Please print the data shown below without any alteration.

··· The data

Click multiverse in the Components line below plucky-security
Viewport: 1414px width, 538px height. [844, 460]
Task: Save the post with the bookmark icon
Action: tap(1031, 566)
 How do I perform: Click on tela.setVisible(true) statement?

······

■ Written reply:
Click multiverse in the Components line below plucky-security
Viewport: 1414px width, 538px height. [844, 460]
Task: Save the post with the bookmark icon
Action: tap(1031, 566)
 How do I perform: Click on tela.setVisible(true) statement?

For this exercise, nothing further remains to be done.